The earliest work of his I have read so far, it leans towards the poetic and the descriptive. Entering into the life of Mundy, we see him as a boy, a young groom, a soldier at the Battle of Isandlwana and as a horse-drawn hackney driver in an age of cars. The plot mainly exists to describe the various bygone times and to reflect on how time changes. Dramatic moments, like Mundy losing his wife to a slicker rival, or being part of a huge military defeat in Africa, are described but mainly exist to give Mundy something to reflect on.
I found TH White’s patrician leanings distasteful in some of his other books and they are in force in this one. During Victoria’s era, everybody knew where there place was and what role they had to play and it didn’t really matter if people died young or were sent off to war, everybody was happier because they knew who they were. Nowadays the country houses have become hotels and people work for silly infantilising companies who baby their workers with healthcare and such, it doesn’t breed character the way it used to. It was alarming reading a book written in 1933 which praises the brave young Italian wearing the fasces on their chest.
He’s always at his best as an author when he encourages openness and learning, this is one of his more closed productions.
This isn't my favorite of the T. H. White books I've read so far, but the writing is as beautiful as always. I liked the early chapters best, the ones about the old hierarchical household of Ambleden, the little girls observing the privileges of primogeniture even in the bathtub, and Mundy and Ellen as children "finding that they had used the same thoughts" about the world. White seems particularly good at imagining the experiences of children and animals.

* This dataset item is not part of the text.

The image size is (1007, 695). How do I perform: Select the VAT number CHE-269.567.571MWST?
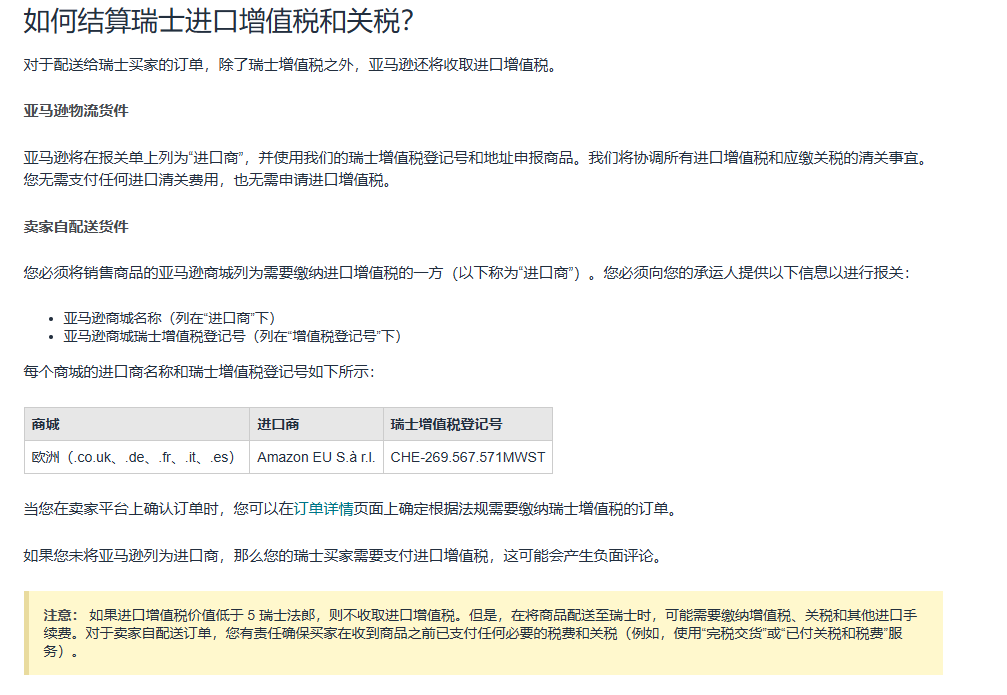[466, 457]
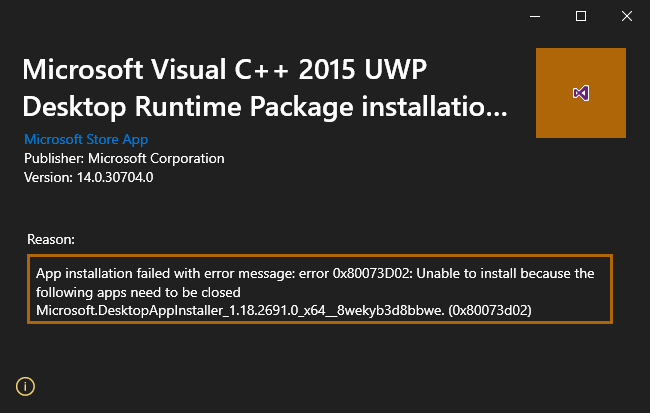Click the Reason: label

coord(51,239)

He's also good at thinking about war, though, and the section about a World War I soldier mentally tracing the lines of British history while swimming off the coast of Hastings will probably stick with me the longest. Especially this passage from the end of the chapter:
Well, he had brought his history up to date. Now it would behove him, in a few hours, to go back into the historical farce and shoulder his own destiny. Then history would fail him. Then disgusting terrors, personal agonies, would cut him off again from human streams. Then, too close to distinguish a unity, he would have to identify himself, in flesh and blood, with racial importance; would have to merge himself, possibly as a sacrifice, in the only value left to him, the value of being a unit in the endurance of men.
Mundy, the central character, is too uneducated at the start to have an abstract sense of history, but unlike the soldier he's blessed at the end with being able to see it even through his personal suffering. White seems to believe an ability to see the larger picture is the best consolation a person can hope for, and maybe he's right. I think he intended this book to be a contribution to that effort.
T.H. White always delights me. This book isn’t his best, in my opinion, but it has undeniable charm and I thoroughly enjoyed it. This passage especially made me swoon:
“He was somebody whom suffering and experience had completely purged, leaving him wise and sweet. He was last year’s apple, wrinkled in a clean barn; wholesome, unbrowned and softly acid.”
I did not finish this one. I just couldn't stand hearing Mundy whining about his wife leaving him for pages and pages and pages. Every stupid little thing is overly-described. So boring.